Thursday 14th November
I won’t go in to details about the flight except to say whilst I’d tried to be polite and to charm the staff at the check in desk my attempts not only proved unsuccessful but downright backfired. I’d politely asked for a window seat but when I boarded I realised I’d been given a seat right in the middle of the plane towards the back. With 2 people either side I think most would agree these seats are not ideal.
It was also a strange sensation trying to work out what the plane was doing during take off – at one point it felt like we were going backwards. Arriving in New Zealand I realised that the immigration customs declaration form was as scary looking as the one I completed 3 years on my arrival to Australia. I wondered whether the Mongolian biscuits I’d brought for my New Zealand hosts would be ok. The queue through passport control was over 1 hour 30 and seemed never ending at times.

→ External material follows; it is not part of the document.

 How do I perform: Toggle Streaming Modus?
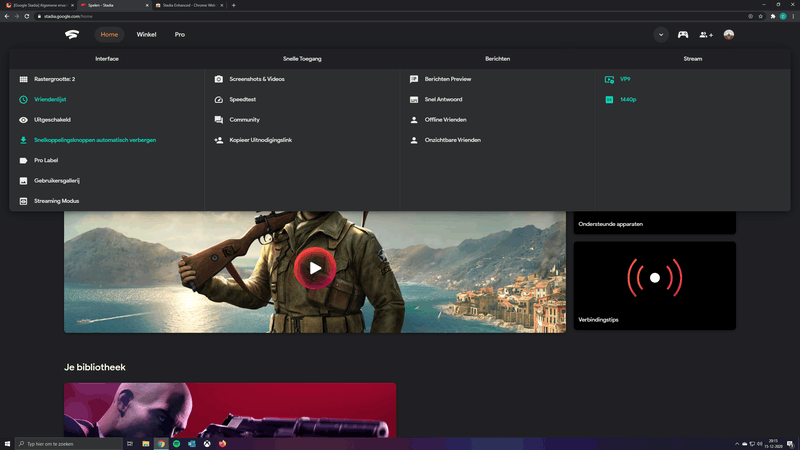(56, 201)

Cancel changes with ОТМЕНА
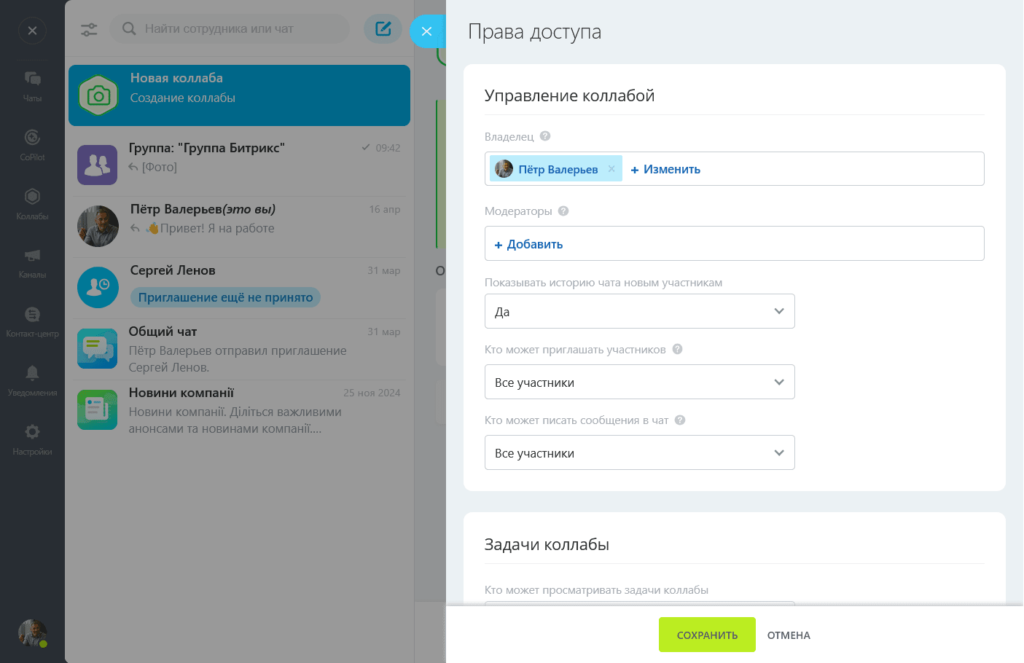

Eventually however I was out and searching for Peggy and Claire who I realised I’d never met and had no idea what they looked like. Likewise they probably had no idea what I looked like. Anyway thankfully they had a sign and soon we were in the car on a mini tour of Auckland.
First we went to ‘one tree hill’ a piece of land left in the early 1900s to be left as a park. The name however is slightly misleading and the one tree is now just a stump as it was cut down during a protest. Next we drove over the bridge and to Mission Bay. It was lovely to be shown around by some locals that were relatives of one of my aunts.

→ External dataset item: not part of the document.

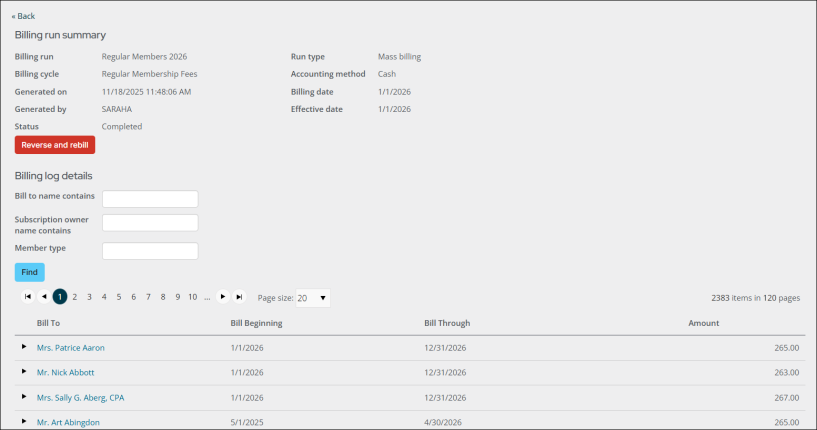
Task: Go to previous page of results
Action: click(x=44, y=297)
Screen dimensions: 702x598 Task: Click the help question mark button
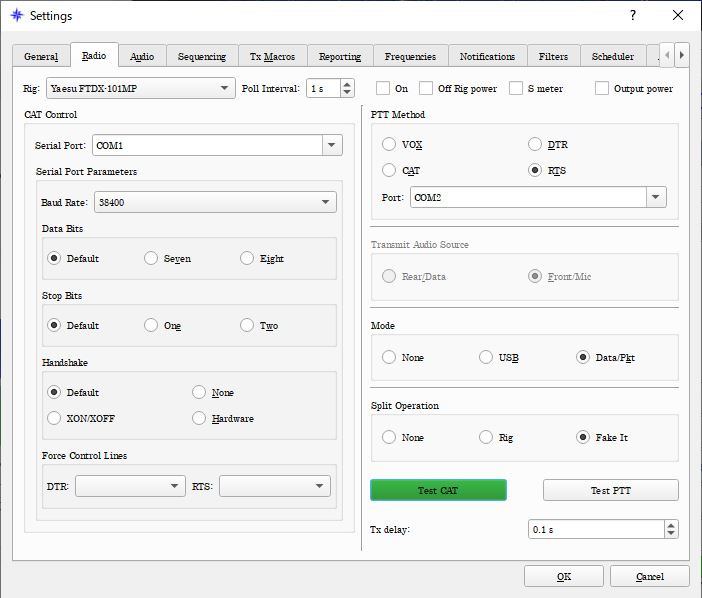pos(631,16)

Eventually we got to Claire and David’s house which was probably about an hour out of Auckland. It was in a very rural area and the sun was shining so we sat outside enjoying a lovely home cooked meal (fresh vegetables!) some beer and a glass of wine. Peggy’s husband Peter joined us and time went by quicker than I think all realised. Soon it was dark and I realised I had to be up in 8 hours for my first tour so we left for Peggy’s as her house was closer to the Ferry that I could get to ‘downtown’ Auckland.
Friday 15th November
I was up very early to make sure we beat the rush hour I ended up getting the Ferry an hour earlier than expected and it wasn’t difficult to find the pick up point so I just sat outside and waited. Gradually other people turned up but they were doing a longer tour. In total there were 50 people which meant at the start no one really said anything because it was all a bit overwhelming. After our first stop for the coach driver to do the paperwork I finally spoke to the person next to me.

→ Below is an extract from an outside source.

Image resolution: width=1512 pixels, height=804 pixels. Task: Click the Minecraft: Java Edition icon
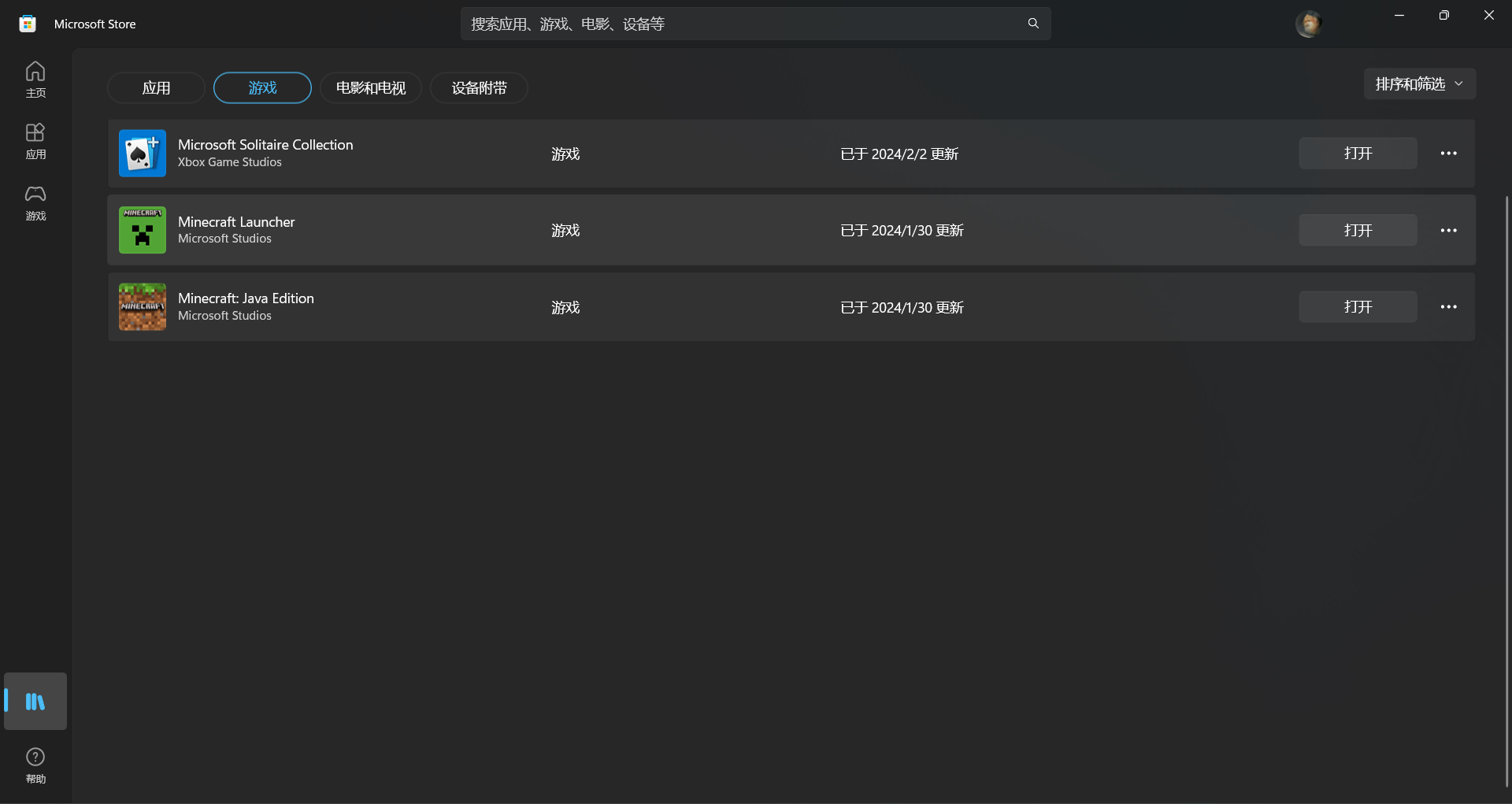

The sun was shining brightly and we were told that the sun was unforgiving like in Australia. This is due to the pollution caused by Europe and America which has destroyed the ozone layer…so Jeremy Clarkson and Top Gear you are wrong.
Our first stop was Cathedral Cove which was about a 45 minute walk from the car park. I took a minor detour to Stingray Bay in the misguided belief I would see Stingrays. I didn’t. But the bay was more secluded and clearly only known to the locals. It was therefore less busy but very picturesque. It was quite steep climbing down and I started to wonder whether it had been the right decision considering the heat and that I still had another 35 minutes to walk before getting to Cathedral Cove
Eventually I got to Cathedral Cove and I could see why it was such a popular beach. There was a rock not far from the shore that a group had swum to and from here they were able to jump off. There was also a small cave which separated the two beaches making up the Cove. It was to walk through though the tide was in so the final bit involved a bit of wading.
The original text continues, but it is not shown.